EXERCISE PASSAGE —
My husband and I also had been having a very stressful time caring for my mother in law who was suffering from dementia.
I understand what you and your family are going through right now, together you will give each other strength and comfort to get through this, and you have your little newborn to give you all so much joy. Your dad will always be with you. You and your brother are a part of him.
Take care.

I’m sorry to post on an old thread, and I hope I don’t cause anyone in it to unwillingly go over painful memories. I found out today that my Dad, who died on Tuesday, was killed by a massive heart attack. He lived overseas and so I wasn’t with him at the time, but it is a small comfort to hear how quickly it can be all over.

REQUIRED ACTION — Continue the forum posts about losing a parent, starting after the last sentence shown.

DATA PROVIDED —
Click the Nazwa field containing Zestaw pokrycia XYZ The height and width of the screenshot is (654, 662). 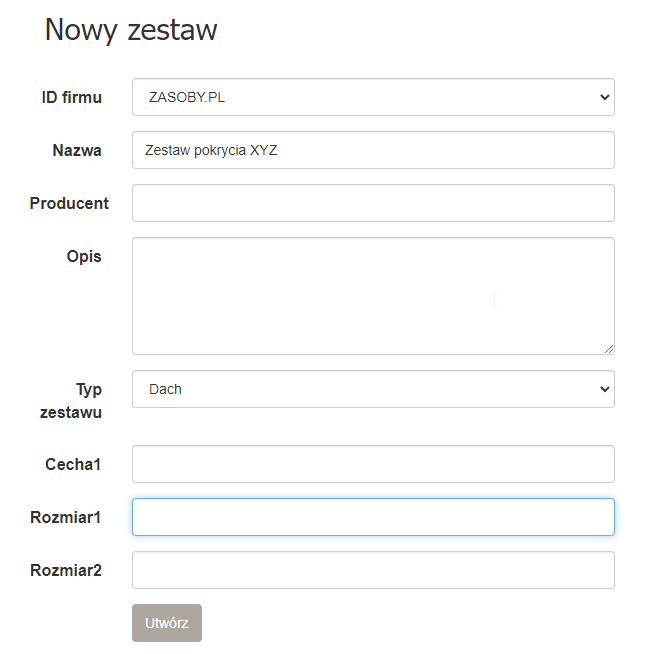pos(373,150)
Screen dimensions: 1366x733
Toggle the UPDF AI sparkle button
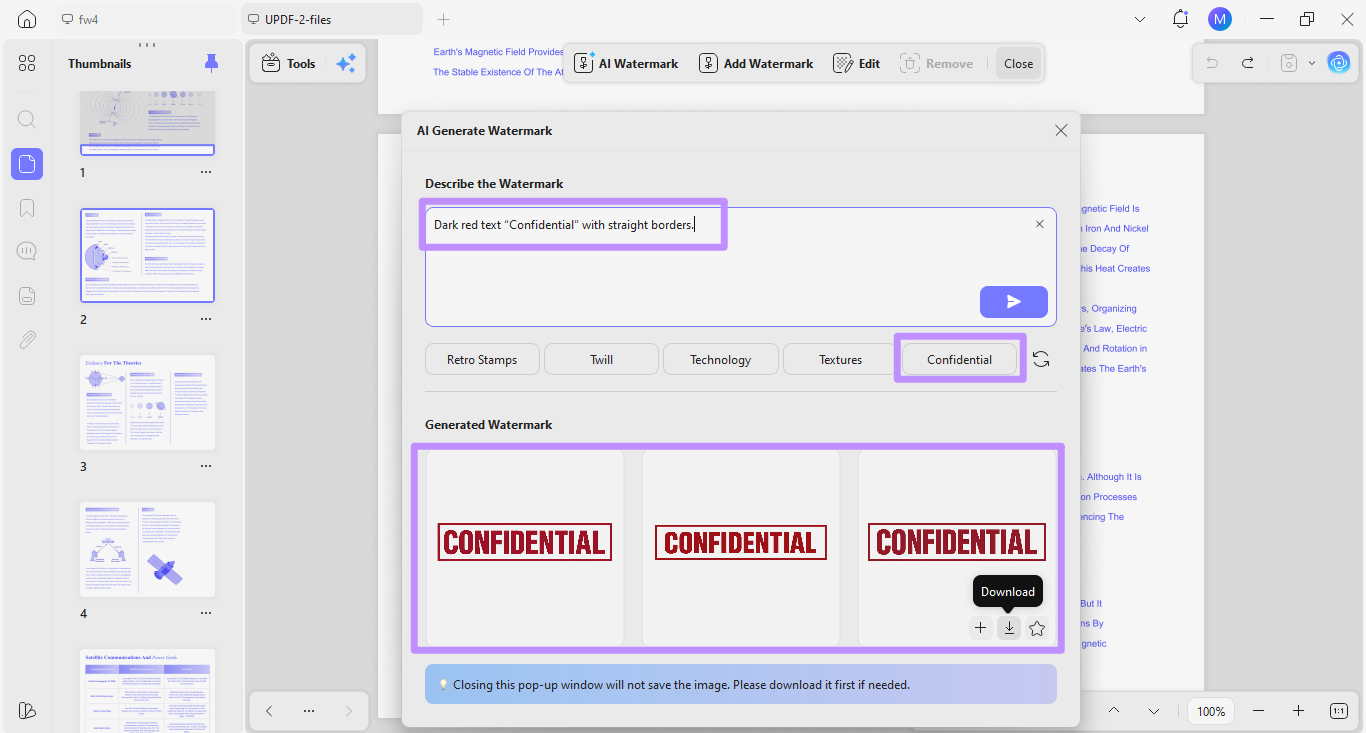coord(346,63)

OUTPUT —
He had no prior history of heart problems, had normal cholesterol and was fit and well for his age (77). It seemed to strike so out the blue. We suspect now the shoulder pain which he assumed was related to his arthritis may have been a symptom earlier that day. He carried on with his normal day, and then as far as we know, pretty much dropped dead. My step mother found him possibly ten minutes or so after it could have happened, and he was flat on his back, already gone. No effort to brake his fall or clutch at his chest or anything to indicate he knew what was coming.

I didn’t understand how we could have had no warning, how we were unaware he was at risk, but seems other have had similar experiences.

I guess 77 sounds like a reasonable innings, but he was so fit, healthy and full of life, it doesn’t feel it right now.